The BCE Deal: Talk About Fee Pressure

Remember when that one kid in your class would routinely “blow the bell curve” by scoring so high on an exam that the teacher was forced to recalibrate the bell curve upon which they assigned marks?  Yeah?  Well the world of private equity may be a little miffed that the fee paid to the private equity fund that recently executed the world’s largest LBO wasn’t “2 and 20”, but “0 and 0”.

The deal, of course was the recent acquisition of Bell Canada Enterprises, with an enterprise value of over US$50 billion (7.7x EBITDA), beating KKR’s recent acquisition of TXU by nearly $10 billion (see Bloomberg article, further coverage).  As an end investor, however, the US$100 billion Ontario Teachers’ Pension Plan didn’t charge a management fee or take a carried interest.  Sure, there are likely plenty of consulting fees, break fees, and other advisory fees, but as one astute AllAboutAlpha.com reader said yesterday:

“This has huge ramifications for the private equity model (and other alternative investment models), especially how it pertains to fees. The whole Teachers’ team probably makes somewhere in the range of $15-20MM (Jim Leech pulled C$3.7MM last year [Ed: annual report page 25]), but these guys get NO carried interest, NO 2% management fees and definitely NO perks (they’re pretty austere at OTPP).”

This reader is right.  Alpha Male has actually pitched private equity deals to these guys and can vouch for the fact that they have pretty pedestrian office space far away from downtown Toronto’s financial core.

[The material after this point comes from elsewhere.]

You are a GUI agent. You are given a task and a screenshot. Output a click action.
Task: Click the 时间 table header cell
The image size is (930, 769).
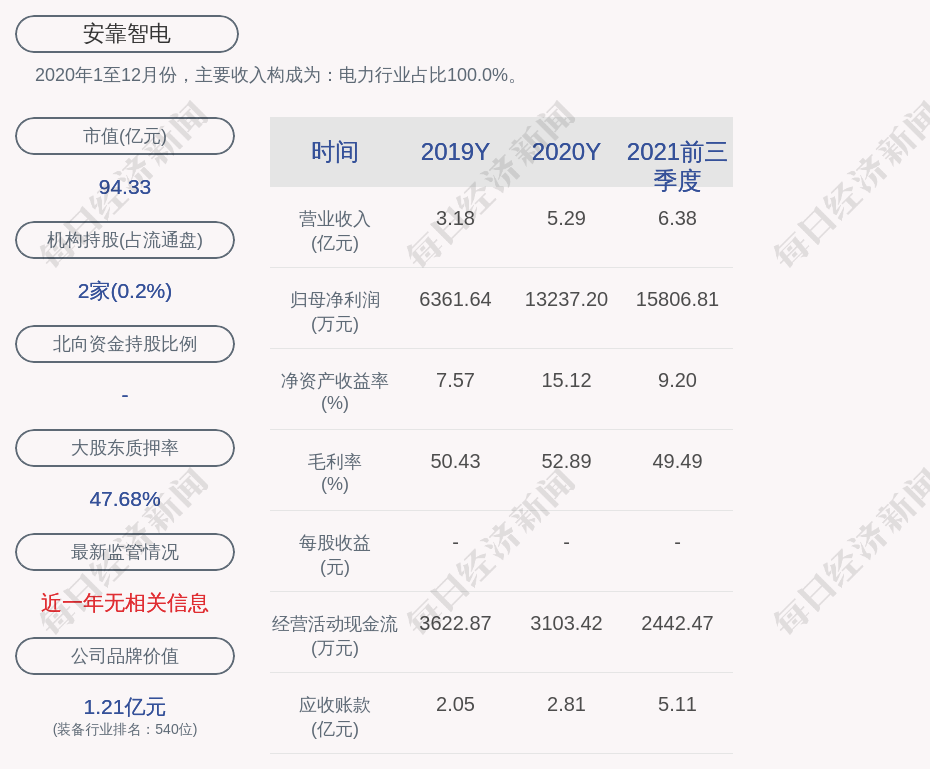click(x=335, y=152)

As Teachers’ Private Equity head Jim Leech told the media on Tuesday evening that he is not considering a quick flip via IPO, saying:

“…we are not a stereotypical private equity firm.  Our obligation is to pay pensions out over the next 70 years.  And so if we hold a major investment in Bell Canada (BCE) for a long, long time, that’s okay.”

Apparently Leech is just getting rolling.  He says there are a “large number of transactions” in his global pipeline, although “none in Canada”.

Only last week, the International Trade Union Confederation (ITUC) called private equity firms “termites” (see related posting).  But this is is a case where the termite is a fellow pension plan.  So is this a better, more socially-responsible way of doing private equity?  Or as some in the media have suggested, have the Teachers of Ontario simply switched sides?

In any case, their fee structure “blows the curve” for the LBO Class of 2007.

– AM

Late Breaking Addendum: Next week’s Economist mentions the BCE deal in a “special briefing on private equity” (with no reference to the fact that Ontario Teachers isn’t a commercial private equity fund).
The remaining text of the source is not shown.